By John H. Lind
The Reception of Medieval Europe in the Baltic Sea Region: Papers of the XIIth Visby Symposium held at Gotland University, Visby (Gotland University Press, 2009)
Introduction: In an earlier contribution to the Culture Clash or Compromise (CCC) project, entitled ‘Collaboration and Confrontation between East and West on the Baltic Rim as result of the Baltic Crusade’ I related how, according to the Novgorod Chronicles, newly arrived crusaders, together with the Sword Brothers, allied themselves with the Russian-Orthodox Pskovites before they went on to their crushing defeat at the hands of the Lithuanians at Saule in September 1236. I then made the claim that this was the last time where Russians and crusaders collaborated on a larger scale. With the entry of the Teutonic Order on the scene after the battle at Saule the previous potential allies, Novgorod and Pskov, became themselves potential victims of the crusading movement.
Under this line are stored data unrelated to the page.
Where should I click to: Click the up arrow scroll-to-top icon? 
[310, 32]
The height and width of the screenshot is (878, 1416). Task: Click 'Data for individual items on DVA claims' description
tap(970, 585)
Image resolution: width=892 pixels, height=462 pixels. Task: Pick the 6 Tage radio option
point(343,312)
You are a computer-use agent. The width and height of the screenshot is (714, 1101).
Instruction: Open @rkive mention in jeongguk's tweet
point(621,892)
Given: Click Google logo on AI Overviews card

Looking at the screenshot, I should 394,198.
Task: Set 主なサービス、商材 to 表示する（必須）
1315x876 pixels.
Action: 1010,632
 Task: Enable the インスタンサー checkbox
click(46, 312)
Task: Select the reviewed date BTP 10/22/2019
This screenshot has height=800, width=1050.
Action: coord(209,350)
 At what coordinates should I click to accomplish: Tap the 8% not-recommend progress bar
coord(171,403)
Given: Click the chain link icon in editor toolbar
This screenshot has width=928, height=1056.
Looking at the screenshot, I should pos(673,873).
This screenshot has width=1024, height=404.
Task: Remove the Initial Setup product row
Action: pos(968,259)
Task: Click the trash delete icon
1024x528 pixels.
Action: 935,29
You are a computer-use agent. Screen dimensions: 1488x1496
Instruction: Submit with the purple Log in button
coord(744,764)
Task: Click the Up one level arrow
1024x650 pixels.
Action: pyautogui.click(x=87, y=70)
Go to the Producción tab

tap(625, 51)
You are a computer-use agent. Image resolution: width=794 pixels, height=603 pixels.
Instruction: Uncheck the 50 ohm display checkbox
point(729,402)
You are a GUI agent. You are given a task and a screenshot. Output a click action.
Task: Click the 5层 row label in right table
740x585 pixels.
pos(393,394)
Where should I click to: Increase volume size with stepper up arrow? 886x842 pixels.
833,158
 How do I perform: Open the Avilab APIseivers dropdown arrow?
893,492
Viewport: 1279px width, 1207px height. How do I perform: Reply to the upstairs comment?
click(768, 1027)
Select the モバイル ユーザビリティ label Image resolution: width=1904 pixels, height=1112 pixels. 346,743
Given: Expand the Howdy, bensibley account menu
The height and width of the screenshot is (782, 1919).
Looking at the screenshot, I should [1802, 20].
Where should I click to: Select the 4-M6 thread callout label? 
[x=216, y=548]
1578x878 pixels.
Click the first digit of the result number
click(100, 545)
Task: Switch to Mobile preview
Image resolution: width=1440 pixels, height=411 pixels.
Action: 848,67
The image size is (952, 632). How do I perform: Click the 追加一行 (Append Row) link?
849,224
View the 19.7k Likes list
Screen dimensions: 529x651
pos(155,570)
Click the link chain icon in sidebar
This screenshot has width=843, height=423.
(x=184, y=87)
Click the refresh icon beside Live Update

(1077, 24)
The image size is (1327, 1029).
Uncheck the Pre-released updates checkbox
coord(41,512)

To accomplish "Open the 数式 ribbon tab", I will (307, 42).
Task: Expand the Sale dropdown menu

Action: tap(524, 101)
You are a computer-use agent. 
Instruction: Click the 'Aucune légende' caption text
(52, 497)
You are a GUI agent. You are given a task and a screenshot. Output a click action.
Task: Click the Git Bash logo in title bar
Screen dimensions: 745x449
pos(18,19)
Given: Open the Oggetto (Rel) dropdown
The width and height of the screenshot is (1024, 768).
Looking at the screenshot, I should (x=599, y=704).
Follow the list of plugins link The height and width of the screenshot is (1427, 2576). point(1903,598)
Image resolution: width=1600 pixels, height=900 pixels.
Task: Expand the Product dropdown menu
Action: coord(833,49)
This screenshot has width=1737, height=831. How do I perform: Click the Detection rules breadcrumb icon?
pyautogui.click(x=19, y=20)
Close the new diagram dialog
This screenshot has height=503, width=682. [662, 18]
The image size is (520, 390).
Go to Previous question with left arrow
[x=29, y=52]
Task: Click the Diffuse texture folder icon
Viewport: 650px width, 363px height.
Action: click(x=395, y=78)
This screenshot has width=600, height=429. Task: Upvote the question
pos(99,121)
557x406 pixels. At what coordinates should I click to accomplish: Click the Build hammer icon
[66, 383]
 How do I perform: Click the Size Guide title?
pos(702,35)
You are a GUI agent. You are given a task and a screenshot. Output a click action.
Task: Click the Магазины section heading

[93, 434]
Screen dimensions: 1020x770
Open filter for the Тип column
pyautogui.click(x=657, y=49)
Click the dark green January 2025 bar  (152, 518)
The reasons for my claim were twofold. First it has been the almost universally accepted opinion that Aleksandr Nevskii, the Russian prince who was to be the dominating figure in Russia’s affairs, both internal and external, from the 1240s until his death in 1263, was a staunch defender of the Orthodox Church against the papally sponsored crusading movement of the Catholic Church right from the time of his first appearance on the political scene as prince of Novgorod at the tender age of twenty. Secondly, Pope Gregory IX, who was pope from 1227 and died in August 1241, deliberately advocated a policy of confrontation by the newly established Catholic powers in the Baltic region with the Orthodox Russians in the neighbouring Russian principalities. As early as 1232 the Pope had written to the bishop of Semigallia forbidding the Catholic powers in the region to conclude peace or armistice with the pagans and Russians. Then, in November 1234, Pope Gregory laid the ideological foundation for this policy when he summoned the Sword Brothers, the archbishop of Riga and other leading ecclesiastics in Livonia to Rome to answer a number of charges. Among these was precisely the allegation that they had allied themselves with the ‘heretic Russians’ (Rutenos hereticos)? By pinning such a label on the Russians, the Pope singled them out as potential targets of future crusades.